## start

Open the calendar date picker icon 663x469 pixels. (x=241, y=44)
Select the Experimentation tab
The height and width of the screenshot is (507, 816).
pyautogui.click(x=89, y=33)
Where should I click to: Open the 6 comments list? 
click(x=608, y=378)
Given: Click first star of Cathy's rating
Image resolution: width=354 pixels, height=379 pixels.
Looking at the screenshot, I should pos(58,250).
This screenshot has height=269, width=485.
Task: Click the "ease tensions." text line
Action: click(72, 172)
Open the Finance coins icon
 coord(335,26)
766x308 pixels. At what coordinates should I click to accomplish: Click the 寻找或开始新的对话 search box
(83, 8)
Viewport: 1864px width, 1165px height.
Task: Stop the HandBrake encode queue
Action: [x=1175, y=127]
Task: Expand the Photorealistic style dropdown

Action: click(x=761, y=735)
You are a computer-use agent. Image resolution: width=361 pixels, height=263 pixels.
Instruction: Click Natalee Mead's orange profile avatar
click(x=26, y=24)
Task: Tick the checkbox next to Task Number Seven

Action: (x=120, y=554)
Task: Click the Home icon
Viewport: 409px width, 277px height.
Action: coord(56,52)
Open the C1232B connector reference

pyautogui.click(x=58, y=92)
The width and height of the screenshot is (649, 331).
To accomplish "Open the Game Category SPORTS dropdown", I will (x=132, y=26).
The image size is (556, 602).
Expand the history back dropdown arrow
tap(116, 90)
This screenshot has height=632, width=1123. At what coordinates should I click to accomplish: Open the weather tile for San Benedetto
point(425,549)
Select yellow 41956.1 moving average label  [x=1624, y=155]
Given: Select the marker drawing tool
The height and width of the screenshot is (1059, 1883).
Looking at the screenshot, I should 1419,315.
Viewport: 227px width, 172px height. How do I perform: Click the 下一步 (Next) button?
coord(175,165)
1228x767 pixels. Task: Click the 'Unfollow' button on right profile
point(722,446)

## end

* [STATED EXERCISE] Rewrite the lines above as a Markdown table with the columns "Row" and "Line". Number each row and leave out any blank lines.

* [RESULT OF THE TASK]
| Row | Line |
|---|---|
| 1 | Open the calendar date picker icon 663x469 pixels. (x=241, y=44) |
| 2 | Select the Experimentation tab |
| 3 | The height and width of the screenshot is (507, 816). |
| 4 | pyautogui.click(x=89, y=33) |
| 5 | Where should I click to: Open the 6 comments list?  |
| 6 | click(x=608, y=378) |
| 7 | Given: Click first star of Cathy's rating |
| 8 | Image resolution: width=354 pixels, height=379 pixels. |
| 9 | Looking at the screenshot, I should pos(58,250). |
| 10 | This screenshot has height=269, width=485. |
| 11 | Task: Click the "ease tensions." text line |
| 12 | Action: click(72, 172) |
| 13 | Open the Finance coins icon |
| 14 |  coord(335,26) |
| 15 | 766x308 pixels. At what coordinates should I click to accomplish: Click the 寻找或开始新的对话 search box |
| 16 | (83, 8) |
| 17 | Viewport: 1864px width, 1165px height. |
| 18 | Task: Stop the HandBrake encode queue |
| 19 | Action: [x=1175, y=127] |
| 20 | Task: Expand the Photorealistic style dropdown |
| 21 | Action: click(x=761, y=735) |
| 22 | You are a computer-use agent. Image resolution: width=361 pixels, height=263 pixels. |
| 23 | Instruction: Click Natalee Mead's orange profile avatar |
| 24 | click(x=26, y=24) |
| 25 | Task: Tick the checkbox next to Task Number Seven |
| 26 | Action: (x=120, y=554) |
| 27 | Task: Click the Home icon |
| 28 | Viewport: 409px width, 277px height. |
| 29 | Action: coord(56,52) |
| 30 | Open the C1232B connector reference |
| 31 | pyautogui.click(x=58, y=92) |
| 32 | The width and height of the screenshot is (649, 331). |
| 33 | To accomplish "Open the Game Category SPORTS dropdown", I will (x=132, y=26). |
| 34 | The image size is (556, 602). |
| 35 | Expand the history back dropdown arrow |
| 36 | tap(116, 90) |
| 37 | This screenshot has height=632, width=1123. At what coordinates should I click to accomplish: Open the weather tile for San Benedetto |
| 38 | point(425,549) |
| 39 | Select yellow 41956.1 moving average label  [x=1624, y=155] |
| 40 | Given: Select the marker drawing tool |
| 41 | The height and width of the screenshot is (1059, 1883). |
| 42 | Looking at the screenshot, I should 1419,315. |
| 43 | Viewport: 227px width, 172px height. How do I perform: Click the 下一步 (Next) button? |
| 44 | coord(175,165) |
| 45 | 1228x767 pixels. Task: Click the 'Unfollow' button on right profile |
| 46 | point(722,446) |